Benchmark price for detached homes in Greater Vancouver nears $1-million
The benchmark price for a typical detached home – a gauge that omits the most expensive properties – is approaching $1-million in Greater Vancouver.
The Real Estate Board of Greater Vancouver uses the resale home price index (HPI), which strips out the priciest properties, because it asserts that calculation serves as a better barometer of trends than average prices.
On Tuesday, the board reported that the HPI for single-family detached houses reached a record-high $997,800 last month, up 7.9 per cent from November, 2013.
The HPI for detached homes on Vancouver’s west side hit $2,323,300 last month, up 10.9 per cent from November, 2013, while the index for Vancouver’s east side reached $957,300, up 11.9 per cent from a year earlier.
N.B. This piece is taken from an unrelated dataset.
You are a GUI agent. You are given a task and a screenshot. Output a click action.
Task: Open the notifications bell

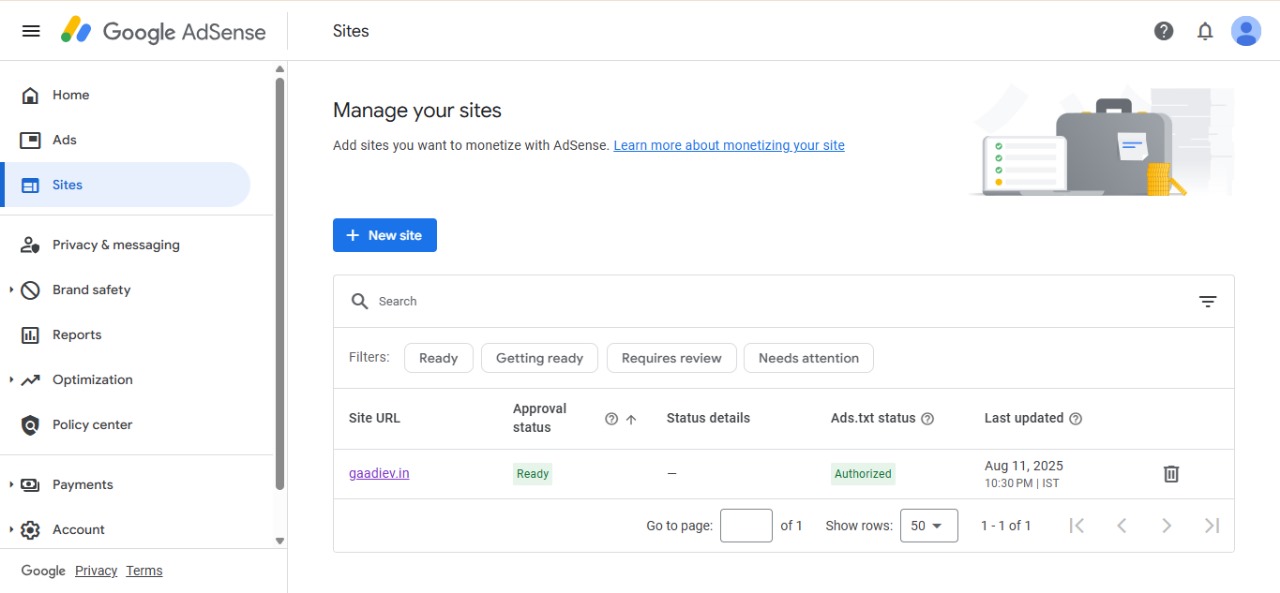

Both of those prices also set records.
The average price for detached homes sold in the region has risen 1.2 per cent over the past year to $1,274,904.
Over all, the HPI for detached houses, townhouses and condos rose to $637,300 last month in Greater Vancouver, up 5.7 per cent from a year earlier.
Greater Vancouver had 2,516 housing sales last month, up 8.4 per cent from November, 2013, and 6.9 per cent higher than the 10-year average for that month. “It’s been a more active fall than we typically see,” board president Ray Harris said in a statement.
In the Fraser Valley, which includes the sprawling and less expensive Vancouver suburb of Surrey, there were 1,136 residential sales on the Multiple Listing Service in November, up 15.2 per cent from 986 properties sold in the same month last year.
November’s HPI for Fraser Valley detached homes climbed to $575,400, up 4.6 per cent year-over-year.